Almost 50 years ago, scientists conceptualized using functional gene copies to treat genetic disorders. Fast forward to this decade, nucleic acid delivery technologies have been crucial in the fight against a global pandemic. Recent advancements have also paved the way for approved nucleic acid therapeutics that treat infections, cancer, dystrophies, and inherited disorders. However, delivering nucleic acid therapeutics is challenging due to degradation and immune response.
One of the researchers tackling this challenge is Dr. Hassan Fakih. Dr. Fakih completed his Bachelor’s degree in Chemistry from the American University of Beirut. He then earned his Ph.D. in Chemistry from McGill University in Montreal. Currently, he is serving as a Postdoctoral Associate at the RNA Therapeutics Institute at the University of Massachusetts Chan Medical School.
Dr. Fakih celebrates his convocation at McGill University with his parents and mentor, Professor Hanadi Sleiman.
Dr. Fakih’s primary research focuses on the application of DNA nanocarriers in biomedicine. Specifically, he is involved in the design and evaluation of DNA-based nanocarriers for nucleic acid therapeutics, with a particular emphasis on developing cost-effective, biocompatible, specific, and stable nanocarriers that can facilitate faster progress into clinical trials.
In this research, Dr. Fakih and his colleagues explored the use of a specific type of nanoparticle called Spherical Nucleic Acids (SNAs) to enhance the effectiveness of genetic therapies. They focused on investigating how different polymers used in the nanoparticle affected its physical properties and ability to deliver a specific type of genetic material known as an antisense oligonucleotide. The results revealed that the choice of polymer had a noticeable impact on the nanoparticle’s characteristics and its capability to deliver the genetic material. These findings emphasize the importance of exploring various designs and polymers when working with SNAs.

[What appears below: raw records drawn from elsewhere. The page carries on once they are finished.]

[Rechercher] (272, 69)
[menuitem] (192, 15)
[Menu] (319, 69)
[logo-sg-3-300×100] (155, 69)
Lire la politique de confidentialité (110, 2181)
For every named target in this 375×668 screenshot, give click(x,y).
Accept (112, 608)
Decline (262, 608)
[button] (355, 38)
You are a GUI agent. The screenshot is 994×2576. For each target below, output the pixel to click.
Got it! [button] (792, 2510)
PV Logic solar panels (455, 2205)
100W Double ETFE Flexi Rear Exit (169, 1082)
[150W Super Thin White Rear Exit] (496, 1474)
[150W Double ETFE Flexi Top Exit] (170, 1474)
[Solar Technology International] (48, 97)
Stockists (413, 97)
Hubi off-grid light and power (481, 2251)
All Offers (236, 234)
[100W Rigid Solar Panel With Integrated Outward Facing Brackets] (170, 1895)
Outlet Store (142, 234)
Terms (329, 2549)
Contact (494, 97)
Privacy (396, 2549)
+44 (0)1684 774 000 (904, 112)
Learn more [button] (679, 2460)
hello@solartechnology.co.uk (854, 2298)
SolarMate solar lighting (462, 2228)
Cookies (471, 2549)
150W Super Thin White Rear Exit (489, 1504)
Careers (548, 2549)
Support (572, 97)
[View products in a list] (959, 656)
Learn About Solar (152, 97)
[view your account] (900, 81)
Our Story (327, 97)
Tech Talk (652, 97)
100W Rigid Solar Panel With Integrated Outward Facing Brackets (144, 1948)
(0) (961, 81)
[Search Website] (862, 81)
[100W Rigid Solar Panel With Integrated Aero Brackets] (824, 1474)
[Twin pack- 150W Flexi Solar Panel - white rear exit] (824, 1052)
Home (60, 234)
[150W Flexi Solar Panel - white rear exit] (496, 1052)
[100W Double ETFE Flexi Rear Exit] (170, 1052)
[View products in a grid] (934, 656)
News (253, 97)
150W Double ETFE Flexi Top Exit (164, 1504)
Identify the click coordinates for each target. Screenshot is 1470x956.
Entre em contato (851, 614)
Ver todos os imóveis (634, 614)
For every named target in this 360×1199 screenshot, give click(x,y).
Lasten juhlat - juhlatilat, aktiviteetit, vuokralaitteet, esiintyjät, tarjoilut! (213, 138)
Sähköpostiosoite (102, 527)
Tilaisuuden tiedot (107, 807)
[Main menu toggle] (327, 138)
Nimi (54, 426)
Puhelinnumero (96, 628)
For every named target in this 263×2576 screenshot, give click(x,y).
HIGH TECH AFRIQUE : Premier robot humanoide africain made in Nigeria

Concurrently for another project, Dr. Fakih was awarded a prestigious post-doctoral fellowship from the Hereditary Disease Foundation. The Foundation supports innovative research to cure Huntington’s disease. And it is worth noting that the Foundation was behind identifying the Huntington’s disease marker in 1983 and the HD gene in 1993.
Hopefully, Dr. Fakih’s project can have a similar impact on the landscape of Huntington’s Disease therapeutics and, consequently, therapeutics of other brain disorders. The fellowship will support his research endeavors aimed at developing nanoparticles capable of delivering siRNAs to the brain. By doing so, these siRNAs could be able to target disease-causing RNA for degradation in a sequence-specific manner.
The Sleiman Lab congratulates Dr. Fakih on his P.h.D. in a unique, slam dunk way.
Beyond his research aspirations, Dr. Fakih exhibits a keen interest in science communication and the intersection of science with policy and management. He is passionate about incorporating scientific knowledge into various realms. In his leisure time, Dr. Fakih indulges in sports, particularly basketball, which he played at a varsity level.
SASTA is immensely proud to congratulate Dr. Hassan Fakih on his recent contributions to the cutting-edge field of nucleic acid therapeutics. Dr. Fakih has proven to be quite the role model for young Arab researchers with his passion, commitment, and expertise.